== What you will do ==
Copy out the listing below exactly, please, and skip any pictures.

== Supplied data ==
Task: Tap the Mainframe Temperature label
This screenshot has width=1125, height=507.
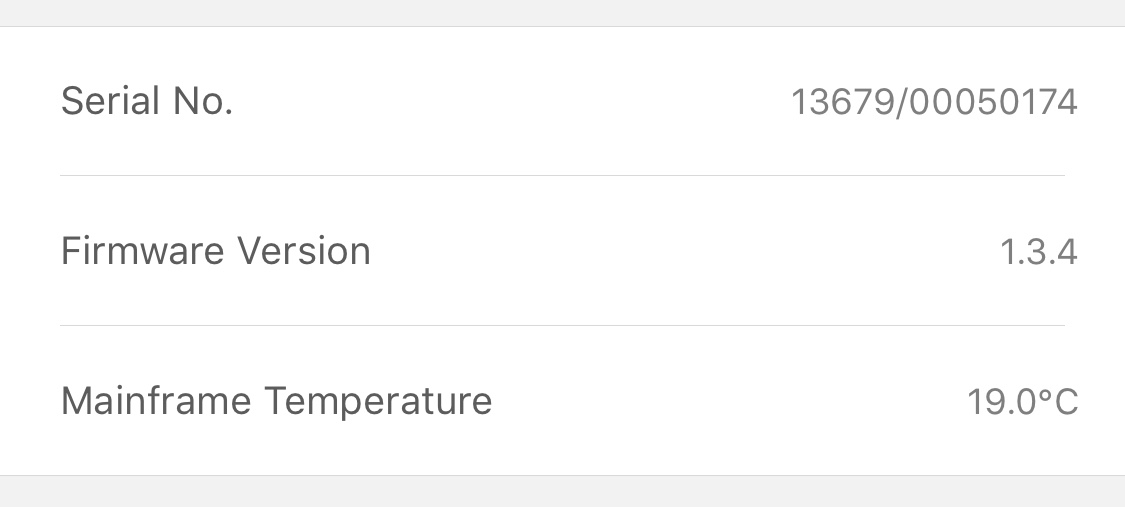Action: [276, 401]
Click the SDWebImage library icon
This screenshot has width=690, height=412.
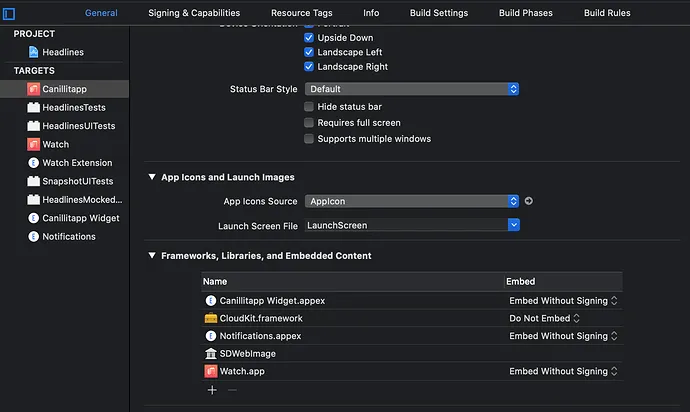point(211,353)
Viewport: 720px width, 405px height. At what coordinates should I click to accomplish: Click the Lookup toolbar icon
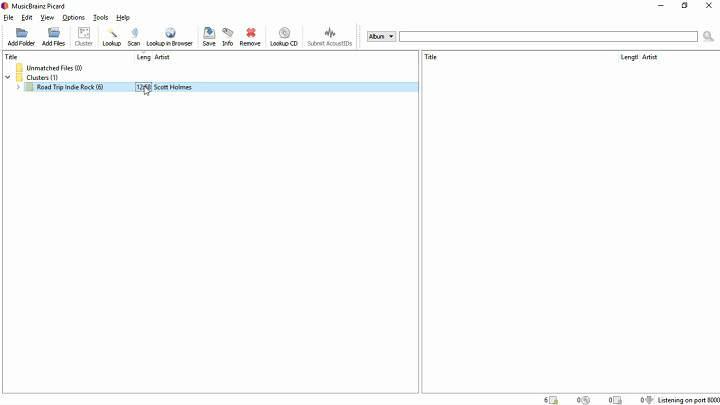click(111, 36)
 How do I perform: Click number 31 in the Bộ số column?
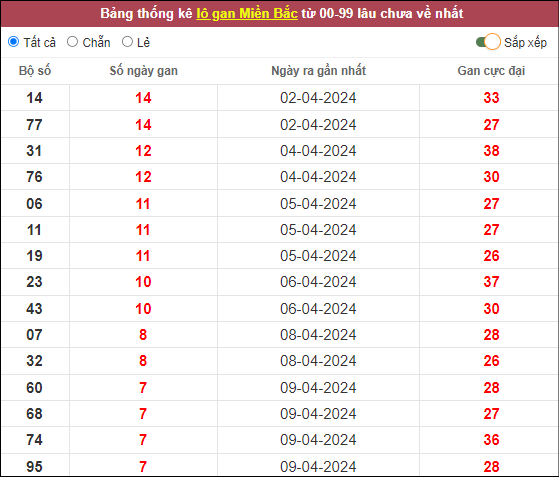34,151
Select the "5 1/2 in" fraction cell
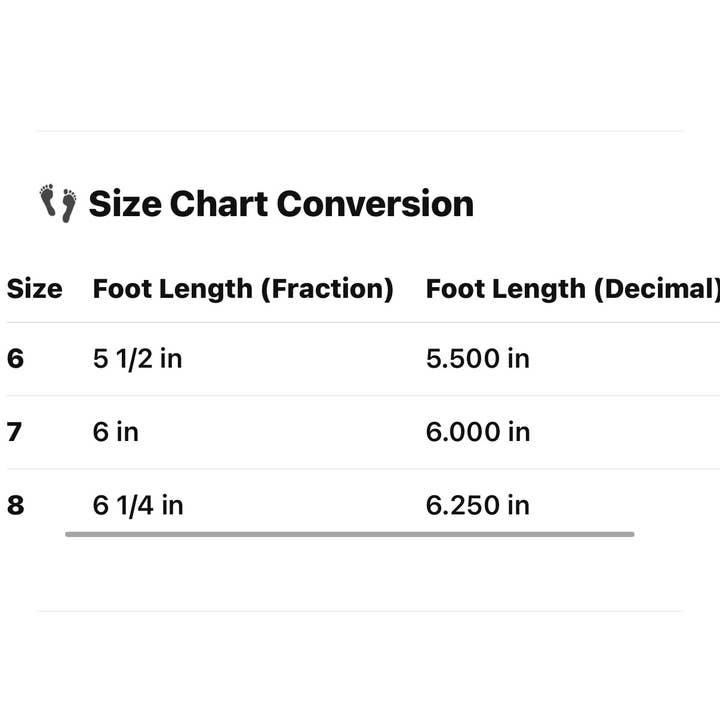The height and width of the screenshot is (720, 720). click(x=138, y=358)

== Solution to this exercise ==
Task: Tap the Mainframe Temperature label
This screenshot has width=1125, height=507.
Action: [276, 401]
Click the SDWebImage library icon
This screenshot has width=690, height=412.
point(211,353)
Viewport: 720px width, 405px height. At what coordinates should I click to accomplish: Click the Lookup toolbar icon
click(111, 36)
 How do I perform: Click number 31 in the Bộ số column?
34,151
Select the "5 1/2 in" fraction cell
The height and width of the screenshot is (720, 720). click(x=138, y=358)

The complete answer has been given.